In making decisions, the mind tends to give initial information or impressions a disproportionate amount of weight. This tendency is referred to as an “anchor.” The anchor jades the strategic thinking process because it starts the process at an artificially high or low point. Most commonly, anchors take the form of last year’s strategic plan or this year’s financial forecast. By using the assumptions that went into last year’s plan, strategy becomes fatally flawed. Strategic thinking demands that all assumptions, beliefs, and information be looked at from a fresh perspective on a continual basis.

Life Preserver: To avoid the danger of anchors in strategic thinking, consider the following:

  • Create an open mind by actively considering the range of starting points available, not just the anchor point.
  • View the issue from different frames (e.g., marketing manager should seek views of HR, sales, and operations managers).
  • Identify anchors as soon as they appear and call them out mentally and physically (on paper/PC/flip chart) so everyone is aware of their presence.

3. Benchmarking

On the surface, benchmarking gives the appearance of one of those activities that unquestionably add value to an organization. And therein lies its danger. When benchmarking best practices, it is critical to understand what exactly is being benchmarked. The first discipline of strategic thinking is acumen, and a key aspect of successfully generating insight is to understand the context. The context of best practices includes such things as culture, compensation, market state, competitive position, leverage relative to suppliers, customer influence, etc.

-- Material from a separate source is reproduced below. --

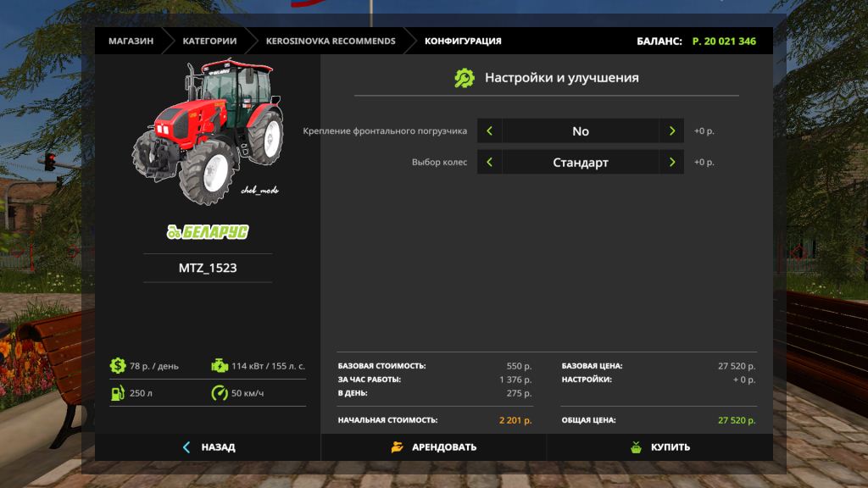Go to Магазин breadcrumb tab
The width and height of the screenshot is (868, 488).
[x=131, y=41]
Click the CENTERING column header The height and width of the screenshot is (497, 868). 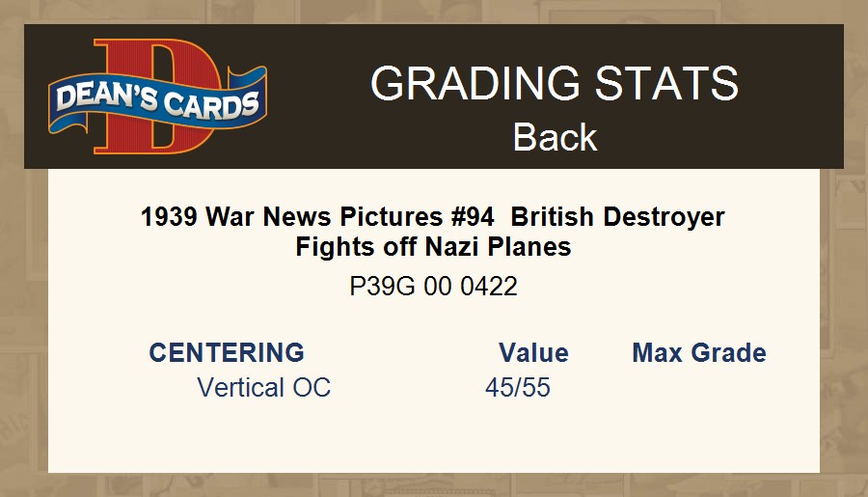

Life Preserver: To avoid the danger of benchmarking in strategic thinking, consider the following:

  • Identify what exactly is being benchmarked.
  • Describe the context in which the benchmarked practice is occurring and compare it to your situation.
  • Identify the strategy ecosystem of the benchmarked practice and the relationships involved in the system.

4. Confirmation Bias

Computers have the ability to analyze in a completely objective manner. Human beings do not. Subconsciously, people tend to make decisions first and look for information afterward to support their decisions. Confirmation bias is the human condition of seek- ing data and information to support what you believe while discounting evidence to the contrary. Good strategists understand that they bring a particular frame to viewing their business. Becoming locked into that frame causes people to dismiss other frames and perspectives without giving them proper consideration.

Life Preserver: To avoid the danger of the confirmation bias in strategic thinking, consider the following:

  • Record the evidence for each position in a ledger format to enhance an objective view.
  • Acknowledge the underpinnings of your reason for taking a position and consider the opposite motivations.
  • Bring in someone to present the other positions to provide a fresh perspective.